La réunion d’urgence demandée par le Mali, à l’Organisation des Nations Unies (ONU), pour examiner sa plainte introduite contre l’Etat français responsable, selon les autorités maliennes, de violation de l’espace aérien de son territoire, d’espionnage, de soutien à des groupes terroristes… tarde à venir. Le Conseil de sécurité du “Gendarme de la Paix mondiale” n’a pas, pour le moment, fait savoir ce qu’il entend réserver à cette plainte inédite et insolite du Mali, qui plus est, à l’encontre de son ancien colonisateur. Toutefois, si la démarche des autorités de la Transition ne manque pas d’audace, force est de reconnaître que la position de l’organisation mondiale est forcément empreinte de délicatesse. Mais, au-delà de cette attitude sans surprise de l’ONU, c’est l’approche africaine globale caractérisée par un silence sans précédent qui interpelle à plus d’un titre !

Beaucoup de gens, surtout en Afrique, estiment que l’ONU existe pour défendre les intérêts de ses privilégiés : une poignée de nations qui se sont arrogé le droit de tracer et de défaire le destin de la planète terre, en fonction de leurs intérêts. Théoriquement et juridiquement, les pays sont censés avoir le même statut, les mêmes droits. Mais, dans la réalité, c’est tout le contraire. Le véto accordé à cinq pays (l’Angleterre, la France, les USA, la Chine et la Russie) fait toute la différence et atteste, si besoin en est, de la superpuissance de certains face à l’inexistence des autres. L’ONU, dans sa conception, dans sa forme et dans son fonctionnement, est un marché de dupes.

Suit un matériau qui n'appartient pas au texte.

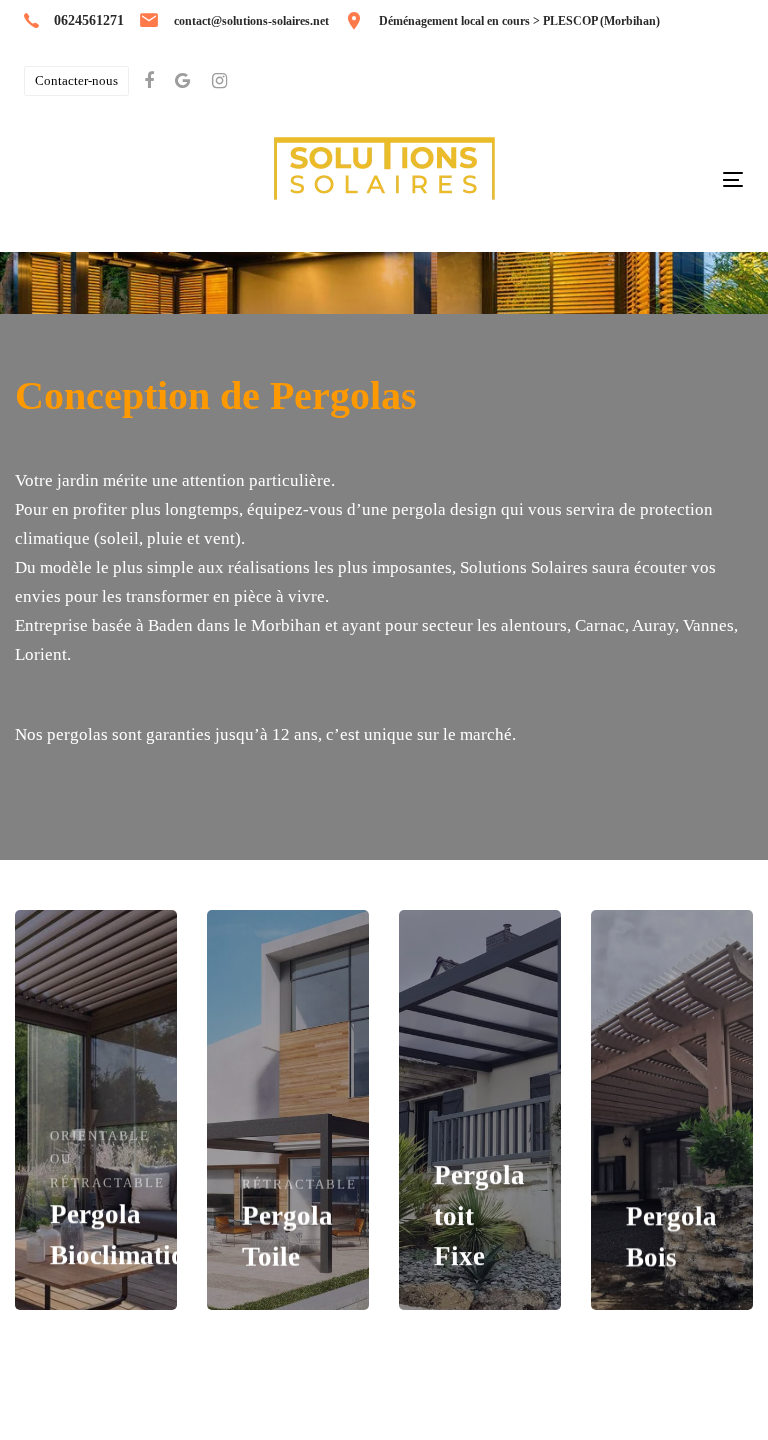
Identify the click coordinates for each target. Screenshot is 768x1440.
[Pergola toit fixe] (480, 1110)
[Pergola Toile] (288, 1110)
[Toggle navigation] (733, 179)
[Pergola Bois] (672, 1110)
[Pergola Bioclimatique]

Tout le monde sait que la poignée de pays qui ont le droit et le pouvoir de décider ou d’empêcher ne feront rien qui contredise leurs intérêts à eux, quand bien même ces intérêts s’expriment au détriment du droit international et du bon sens ! Pour faire court, le droit de vote est accordé à quinze pays constituant le Conseil dont les cinq permanents énumérés plus haut. Les dix autres pays autorisés à siéger ont, effectivement, un droit de vote qui, même exercé, peut être remis en cause par le véto de n’importe lequel des cinq pays permanents. Rappelons juste que chaque pays non-permanent membre du Conseil est élu pour deux ans. La rotation est donc de mise ; la couvée actuelle comprend trois pays africains (la Tunisie (élue en 2021), le Niger (2021) et le Kenya (2022). C’est ce Conseil qui a reçu la saisine du Mali et qui est statutairement en devoir de « convoquer » la France pour lui notifier l’objet de la plainte du Mali. Que peut donc décider ce Conseil de sécurité pour sanctionner ou, à tout le moins, contraindre la France en quoi que ce soit ?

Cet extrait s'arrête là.